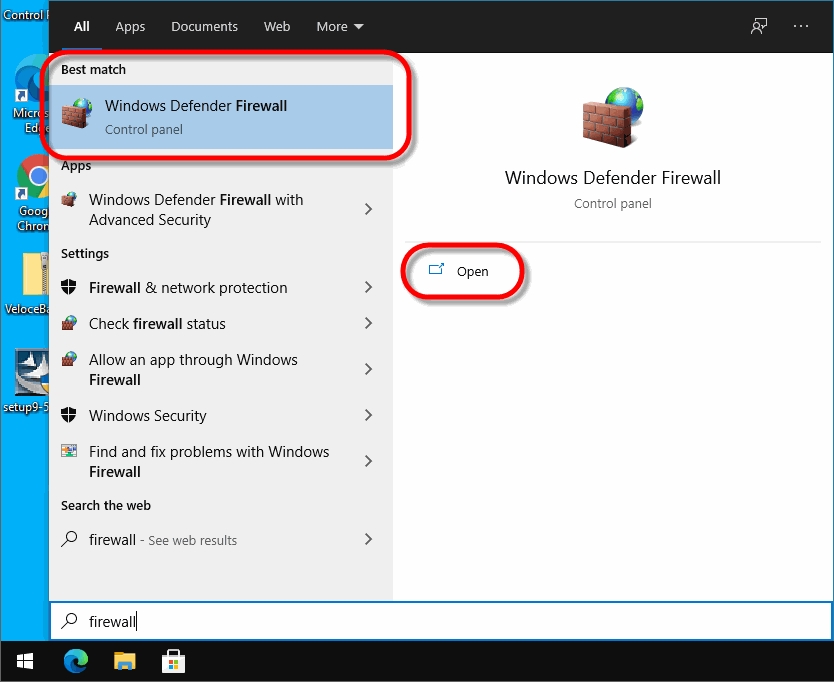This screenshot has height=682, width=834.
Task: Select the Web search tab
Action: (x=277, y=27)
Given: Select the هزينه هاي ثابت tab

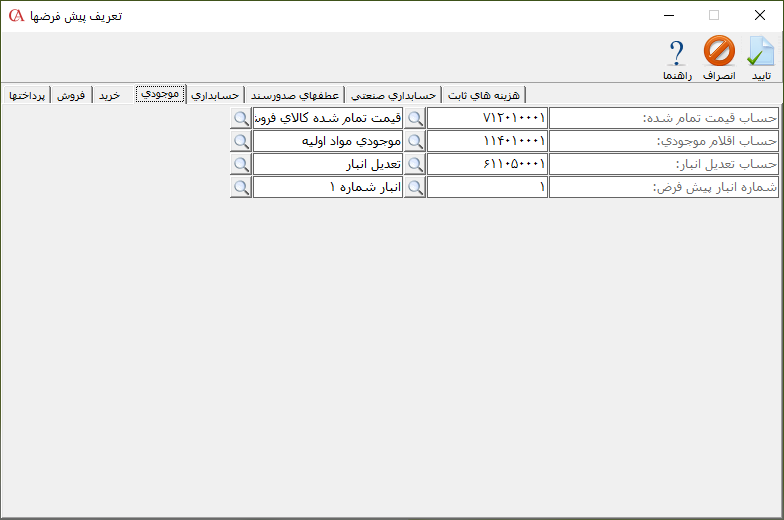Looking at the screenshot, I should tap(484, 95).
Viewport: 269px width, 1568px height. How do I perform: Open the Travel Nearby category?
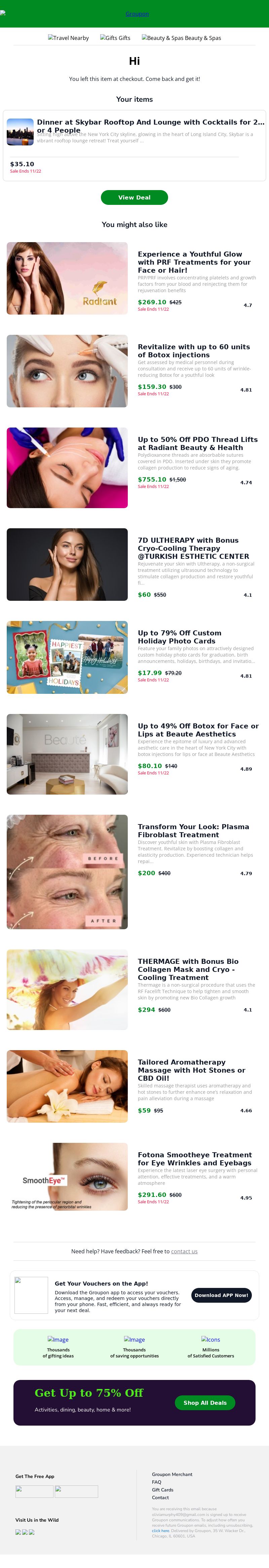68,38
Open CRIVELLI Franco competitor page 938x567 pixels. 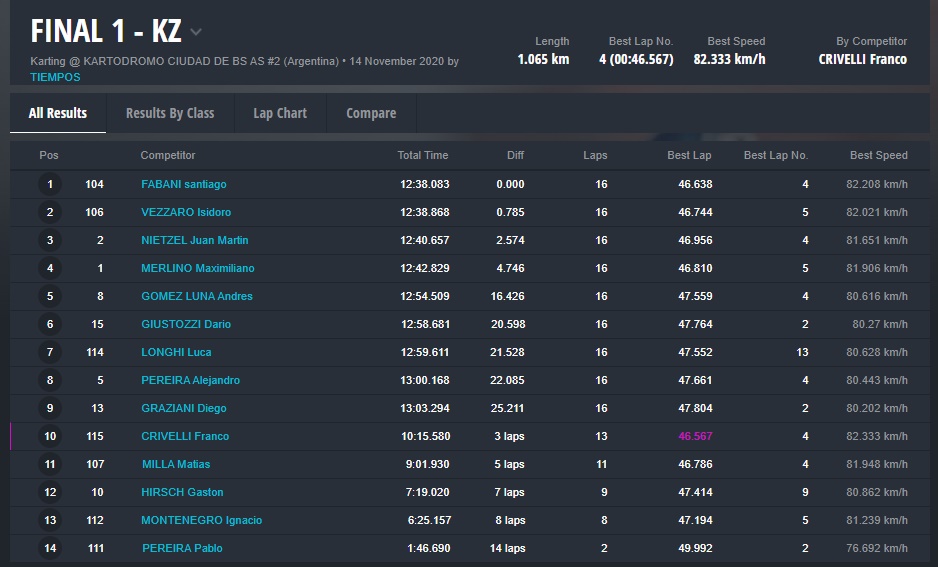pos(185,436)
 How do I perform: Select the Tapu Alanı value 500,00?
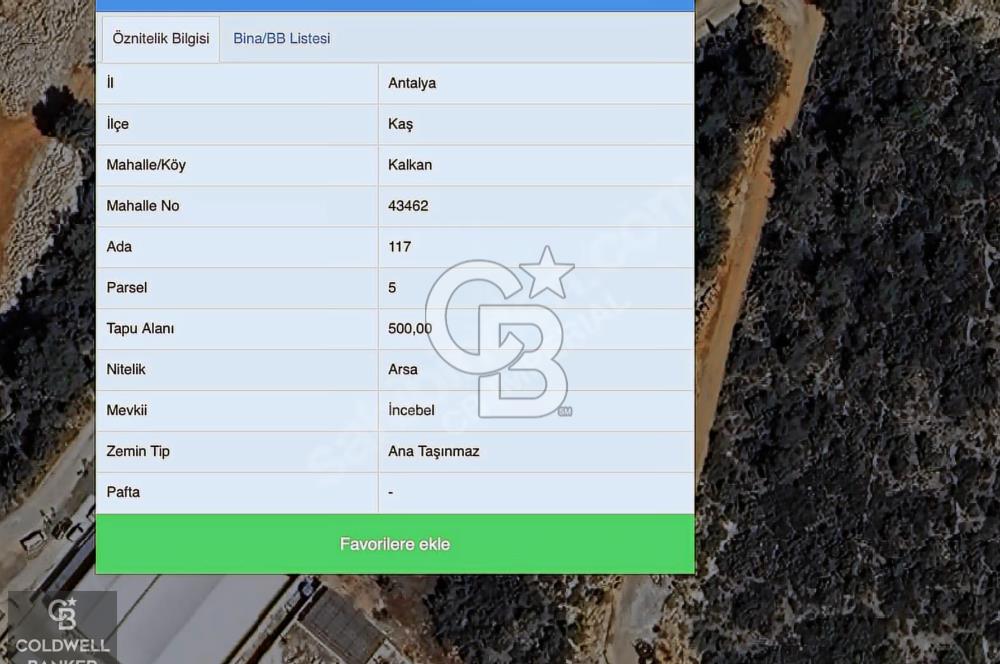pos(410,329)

▬▬▬▬▬▬

### [What to work on]
Could you repeat exactly the lines from the one containing "How do I perform: Select" to the last line of the records, both included, and leave out every picture?

### [Result of the task]
 How do I perform: Select the Tapu Alanı value 500,00?
pos(410,329)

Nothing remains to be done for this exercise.